* _INFORMATION SHOWN_:
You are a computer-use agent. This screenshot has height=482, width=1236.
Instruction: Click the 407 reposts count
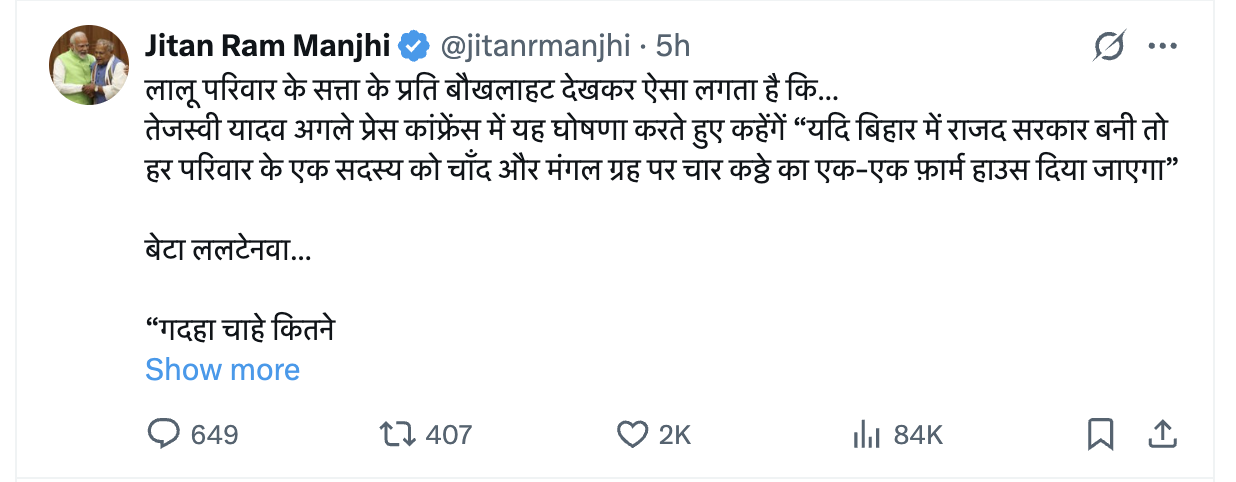(448, 435)
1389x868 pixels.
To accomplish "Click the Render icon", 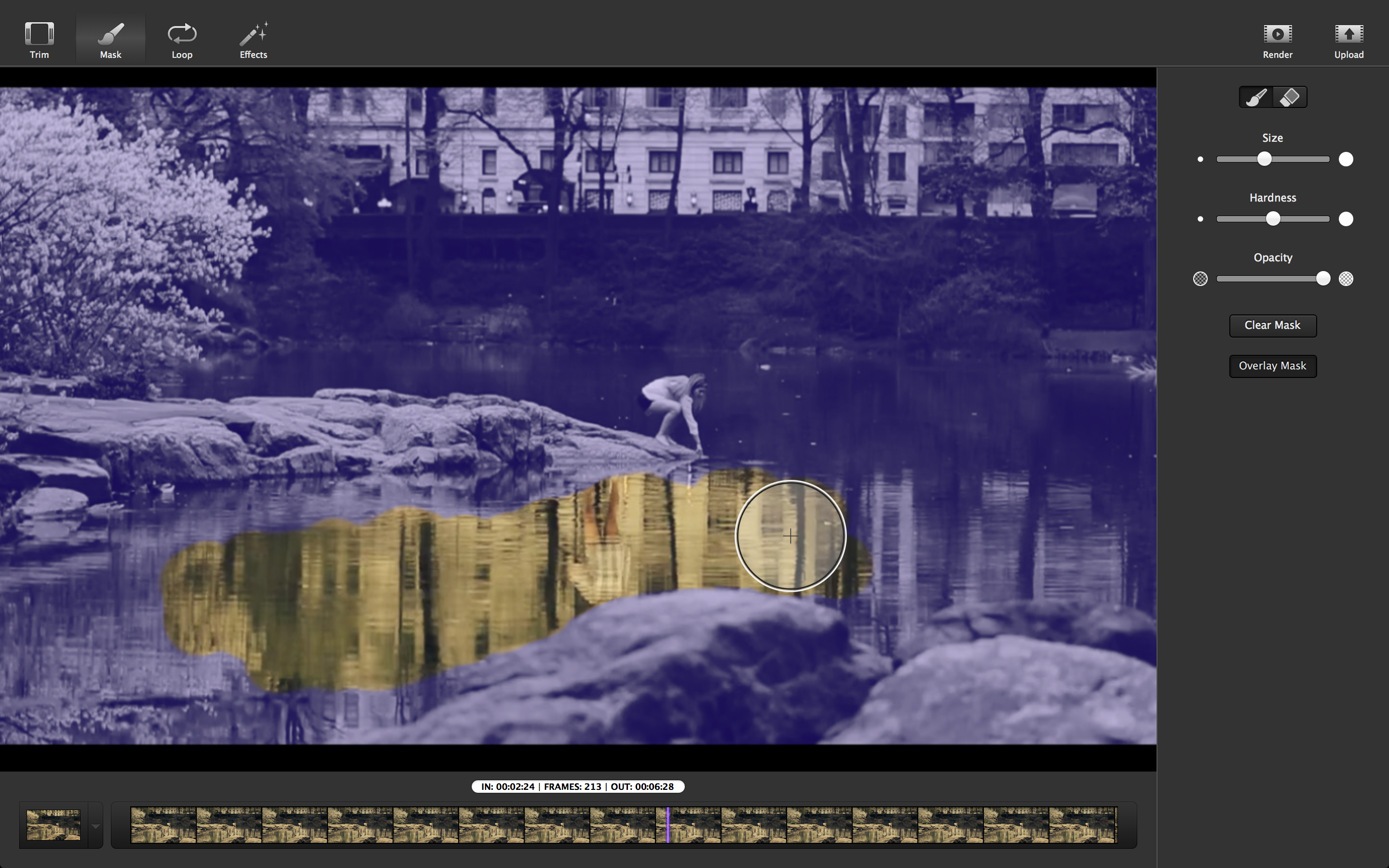I will click(1277, 34).
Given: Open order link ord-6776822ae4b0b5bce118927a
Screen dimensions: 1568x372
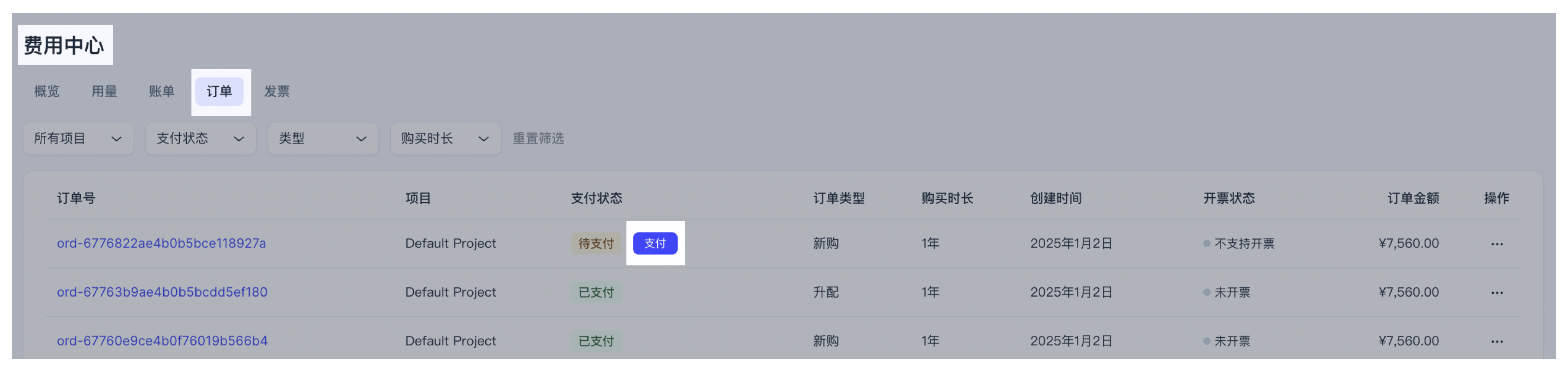Looking at the screenshot, I should pos(161,243).
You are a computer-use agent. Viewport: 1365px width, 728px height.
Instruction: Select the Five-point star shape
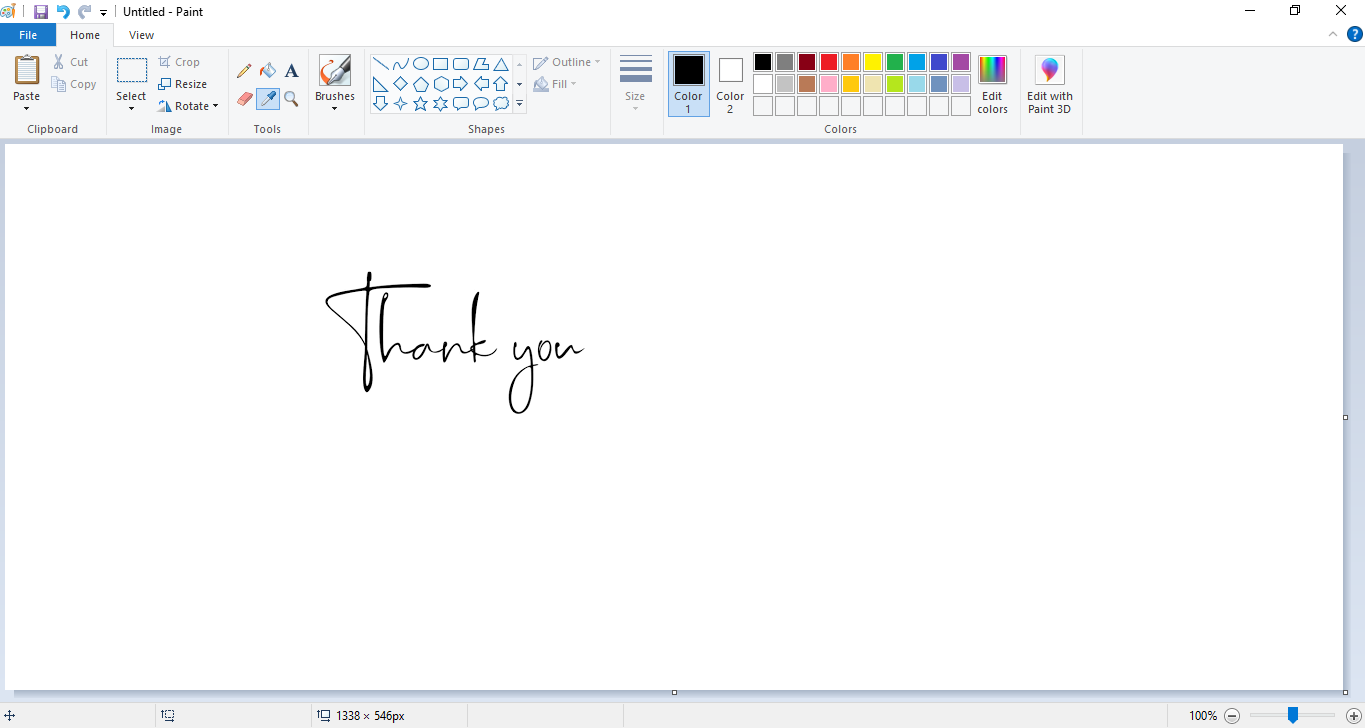[420, 101]
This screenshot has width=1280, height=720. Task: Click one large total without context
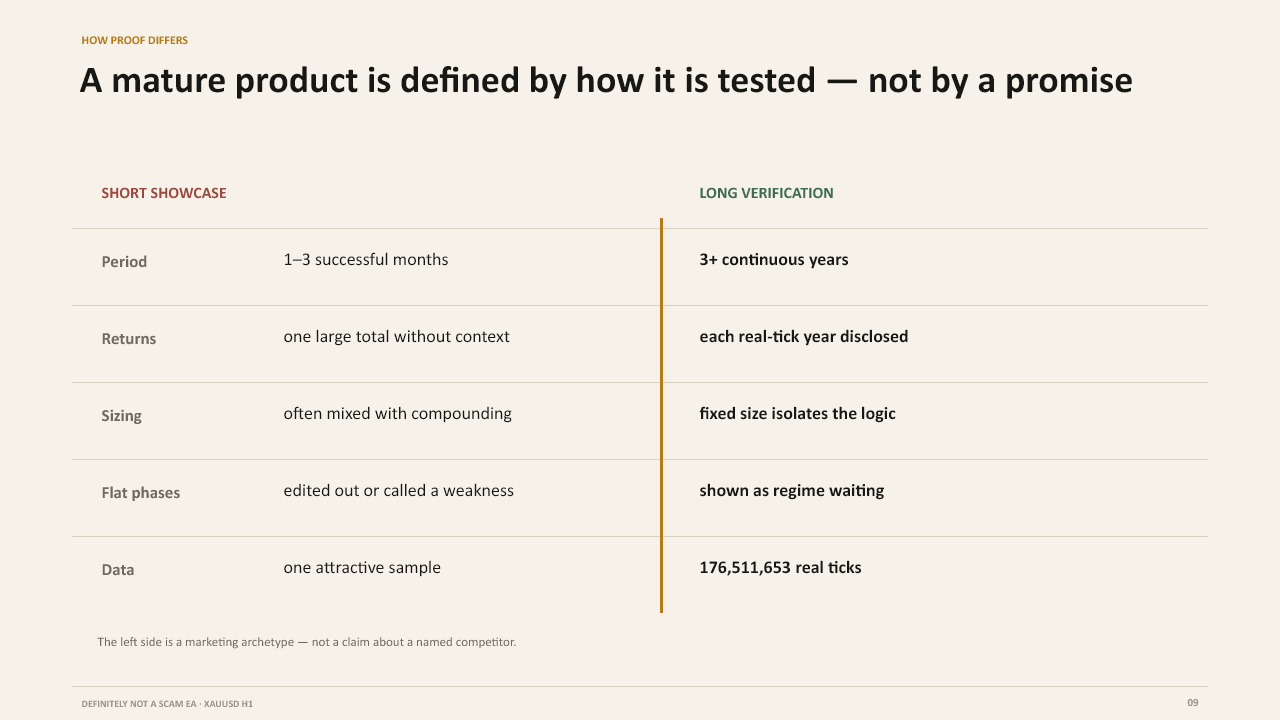(x=396, y=337)
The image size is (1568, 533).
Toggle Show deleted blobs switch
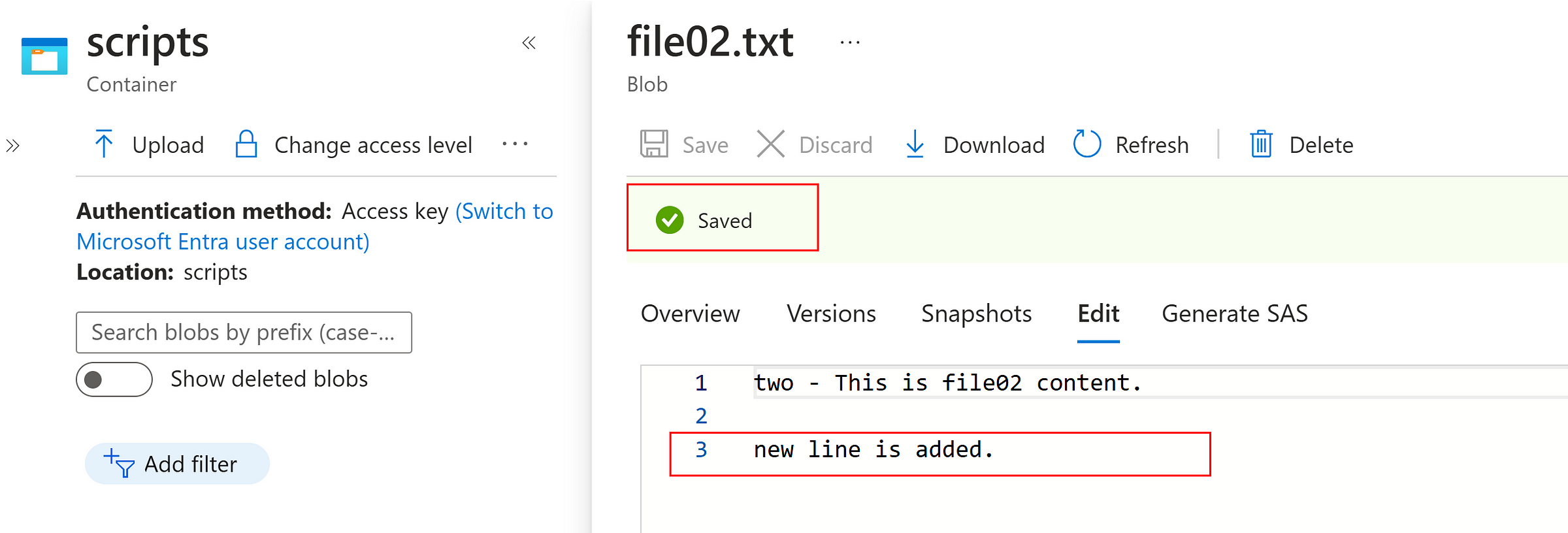click(114, 380)
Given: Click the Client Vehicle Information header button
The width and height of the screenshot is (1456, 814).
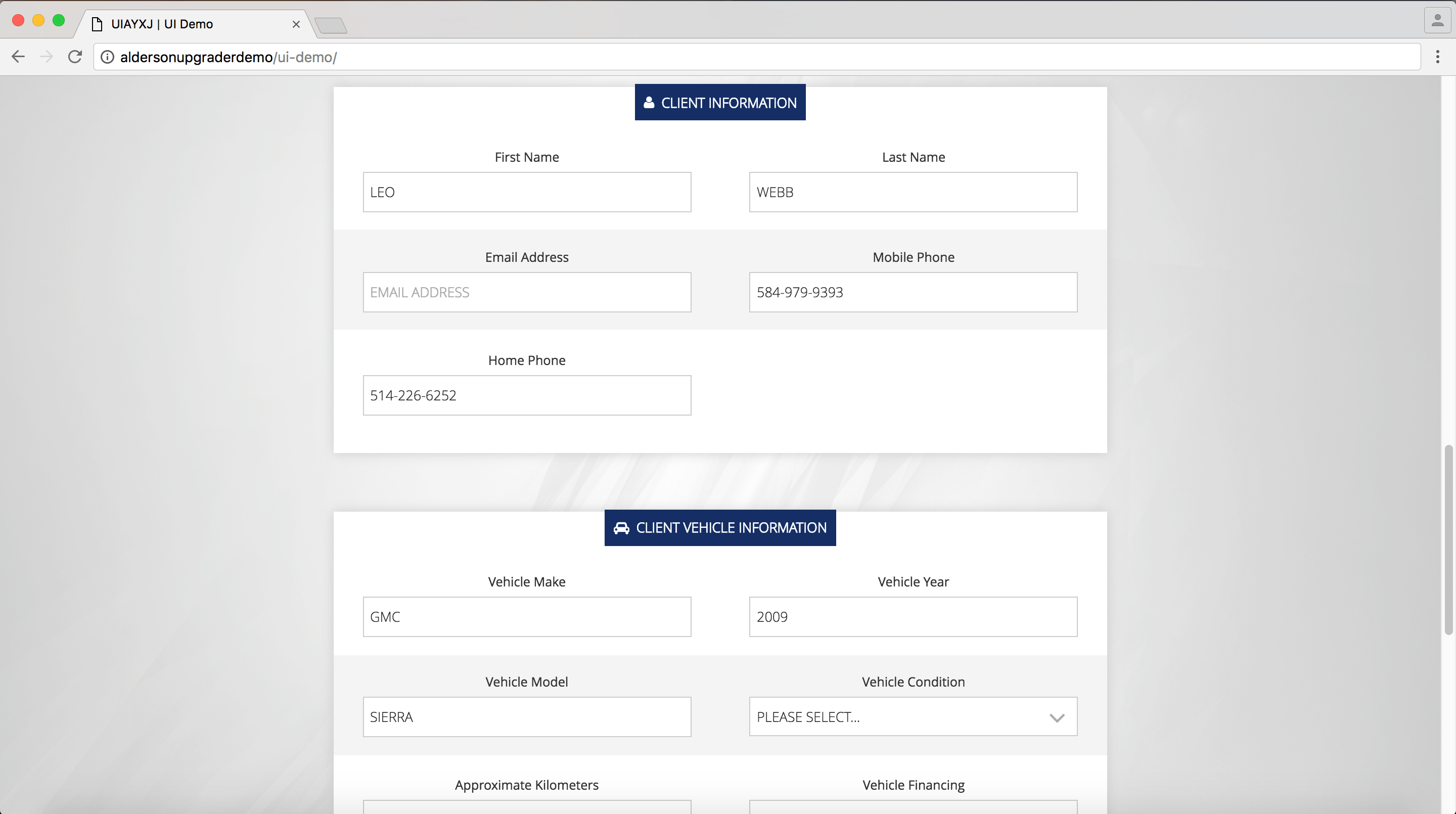Looking at the screenshot, I should coord(729,528).
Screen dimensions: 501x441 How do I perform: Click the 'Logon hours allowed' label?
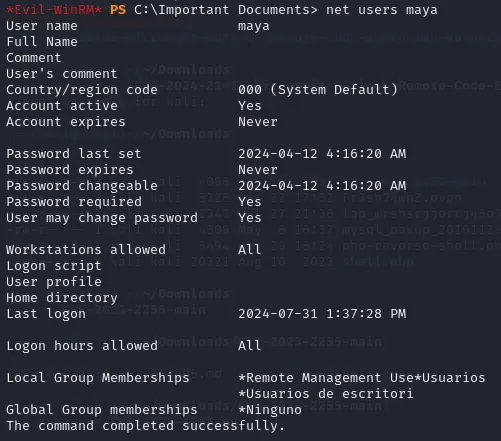click(x=82, y=346)
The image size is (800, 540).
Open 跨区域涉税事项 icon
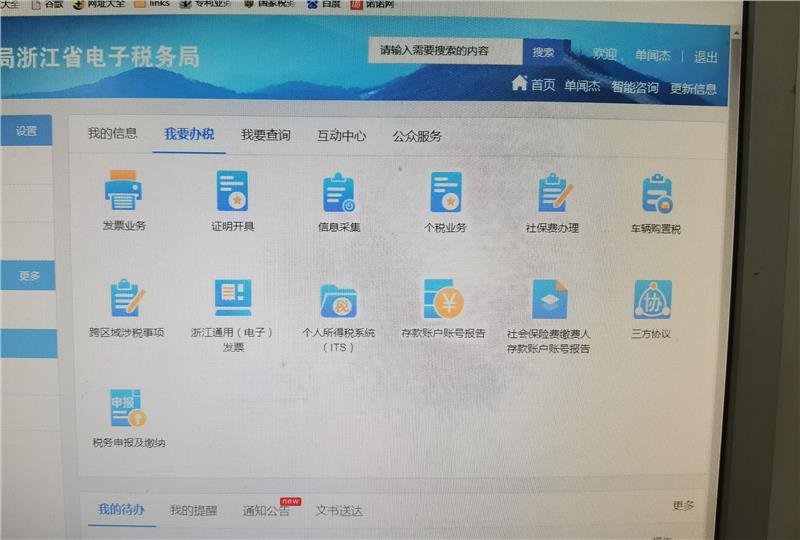(127, 298)
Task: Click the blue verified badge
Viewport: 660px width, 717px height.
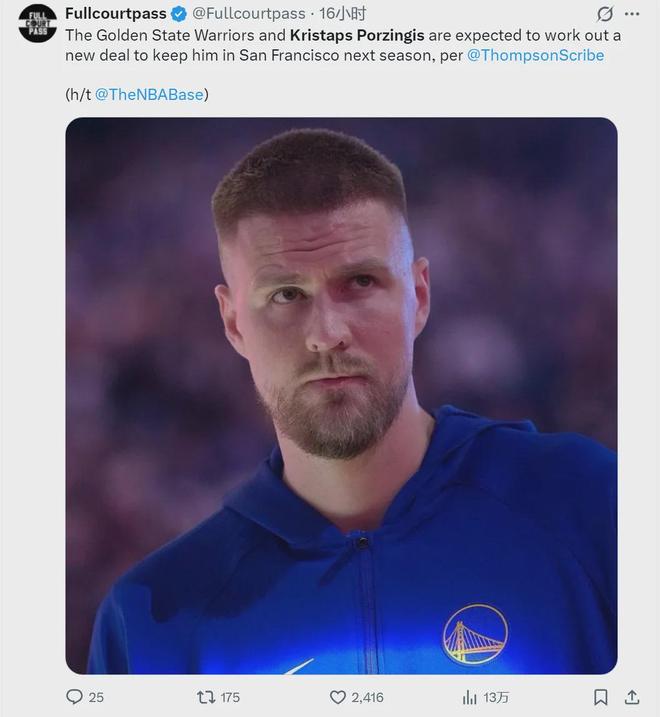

* _WHAT THE EXERCISE ASKS_: In the stretch of the listing from the line with "Task: Click the blue verified badge" through its end, replace "blue" with "green" and write those lines out again with nothing else altered. Leave the pictures out.

* _TASK ANSWER_:
Task: Click the green verified badge
Viewport: 660px width, 717px height.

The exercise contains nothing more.